• _What this task involves_:
Locate each line in the listing below that contains the word "legend", and copy those lines out. Match case exactly.

• _Data rows_:

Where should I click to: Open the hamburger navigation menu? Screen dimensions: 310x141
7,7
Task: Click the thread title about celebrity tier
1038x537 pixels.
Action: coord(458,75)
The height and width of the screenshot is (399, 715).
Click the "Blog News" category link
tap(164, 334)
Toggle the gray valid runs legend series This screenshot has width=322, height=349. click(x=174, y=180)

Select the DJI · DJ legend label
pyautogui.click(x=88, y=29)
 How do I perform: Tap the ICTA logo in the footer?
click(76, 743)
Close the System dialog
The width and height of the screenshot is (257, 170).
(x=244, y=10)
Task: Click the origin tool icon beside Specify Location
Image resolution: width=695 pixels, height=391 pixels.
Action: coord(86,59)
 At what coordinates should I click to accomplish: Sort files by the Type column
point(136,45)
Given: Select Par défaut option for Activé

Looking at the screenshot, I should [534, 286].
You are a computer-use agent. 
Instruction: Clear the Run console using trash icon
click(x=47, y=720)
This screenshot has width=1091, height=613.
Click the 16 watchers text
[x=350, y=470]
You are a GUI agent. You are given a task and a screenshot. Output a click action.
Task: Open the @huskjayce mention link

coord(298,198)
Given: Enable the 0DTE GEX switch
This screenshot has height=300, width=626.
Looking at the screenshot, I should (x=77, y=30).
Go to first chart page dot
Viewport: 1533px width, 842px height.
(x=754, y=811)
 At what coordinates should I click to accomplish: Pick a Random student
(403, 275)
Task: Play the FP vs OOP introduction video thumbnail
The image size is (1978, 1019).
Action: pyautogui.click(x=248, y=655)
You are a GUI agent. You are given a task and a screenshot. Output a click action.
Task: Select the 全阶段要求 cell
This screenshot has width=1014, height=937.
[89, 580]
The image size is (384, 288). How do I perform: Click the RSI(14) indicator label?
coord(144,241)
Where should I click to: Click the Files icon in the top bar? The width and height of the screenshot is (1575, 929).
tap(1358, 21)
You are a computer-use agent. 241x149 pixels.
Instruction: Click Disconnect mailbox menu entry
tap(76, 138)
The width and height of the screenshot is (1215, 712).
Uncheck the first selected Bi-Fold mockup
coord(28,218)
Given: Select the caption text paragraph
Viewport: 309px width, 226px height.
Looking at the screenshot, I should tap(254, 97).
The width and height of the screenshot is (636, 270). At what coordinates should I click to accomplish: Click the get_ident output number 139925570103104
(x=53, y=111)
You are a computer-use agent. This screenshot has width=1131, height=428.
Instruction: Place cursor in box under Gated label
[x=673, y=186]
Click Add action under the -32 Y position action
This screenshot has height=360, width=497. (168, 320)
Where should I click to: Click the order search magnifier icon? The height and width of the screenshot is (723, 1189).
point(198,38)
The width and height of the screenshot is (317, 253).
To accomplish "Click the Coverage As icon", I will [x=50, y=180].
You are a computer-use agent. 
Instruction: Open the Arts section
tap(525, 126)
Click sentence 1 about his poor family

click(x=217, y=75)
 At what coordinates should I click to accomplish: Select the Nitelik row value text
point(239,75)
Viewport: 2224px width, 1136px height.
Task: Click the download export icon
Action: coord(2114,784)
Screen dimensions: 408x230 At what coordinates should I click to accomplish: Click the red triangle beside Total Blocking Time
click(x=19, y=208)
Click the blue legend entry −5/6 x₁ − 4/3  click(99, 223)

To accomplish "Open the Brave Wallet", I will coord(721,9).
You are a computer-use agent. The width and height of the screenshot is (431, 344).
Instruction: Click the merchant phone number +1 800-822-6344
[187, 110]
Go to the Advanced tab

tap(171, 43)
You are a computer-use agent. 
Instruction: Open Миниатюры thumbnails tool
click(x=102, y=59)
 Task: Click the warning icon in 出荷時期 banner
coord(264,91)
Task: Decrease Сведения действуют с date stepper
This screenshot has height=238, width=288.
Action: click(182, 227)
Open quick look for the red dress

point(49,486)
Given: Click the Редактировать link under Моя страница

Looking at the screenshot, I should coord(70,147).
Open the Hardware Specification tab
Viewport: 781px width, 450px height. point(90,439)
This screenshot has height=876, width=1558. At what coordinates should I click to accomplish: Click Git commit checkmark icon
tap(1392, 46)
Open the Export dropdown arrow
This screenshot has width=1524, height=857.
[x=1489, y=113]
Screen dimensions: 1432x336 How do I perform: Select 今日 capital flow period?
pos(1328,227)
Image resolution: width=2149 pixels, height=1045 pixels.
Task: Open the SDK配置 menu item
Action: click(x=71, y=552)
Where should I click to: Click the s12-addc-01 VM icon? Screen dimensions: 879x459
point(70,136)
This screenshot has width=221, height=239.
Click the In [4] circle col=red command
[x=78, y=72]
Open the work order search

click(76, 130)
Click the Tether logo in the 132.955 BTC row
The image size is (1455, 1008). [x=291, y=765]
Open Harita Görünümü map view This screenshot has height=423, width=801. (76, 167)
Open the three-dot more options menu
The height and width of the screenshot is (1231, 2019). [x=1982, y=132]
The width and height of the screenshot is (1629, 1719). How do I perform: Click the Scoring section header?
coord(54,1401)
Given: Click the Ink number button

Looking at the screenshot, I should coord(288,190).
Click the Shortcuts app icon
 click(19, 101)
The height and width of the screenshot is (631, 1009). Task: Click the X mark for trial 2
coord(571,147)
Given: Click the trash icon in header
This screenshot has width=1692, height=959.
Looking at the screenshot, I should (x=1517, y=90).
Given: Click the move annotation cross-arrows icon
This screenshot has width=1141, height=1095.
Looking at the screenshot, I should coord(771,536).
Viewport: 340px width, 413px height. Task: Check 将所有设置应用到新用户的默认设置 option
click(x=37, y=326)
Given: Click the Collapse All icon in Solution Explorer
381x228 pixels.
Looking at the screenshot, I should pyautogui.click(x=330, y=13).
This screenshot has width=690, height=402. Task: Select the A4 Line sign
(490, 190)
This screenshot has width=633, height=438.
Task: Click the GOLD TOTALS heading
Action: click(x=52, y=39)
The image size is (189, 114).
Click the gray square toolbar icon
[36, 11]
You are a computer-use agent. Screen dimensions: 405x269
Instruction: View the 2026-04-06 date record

• _Answer to the problem_:
Toggle the gray valid runs legend series This screenshot has width=322, height=349. click(x=174, y=180)
Select the DJI · DJ legend label
Click the blue legend entry −5/6 x₁ − 4/3  click(99, 223)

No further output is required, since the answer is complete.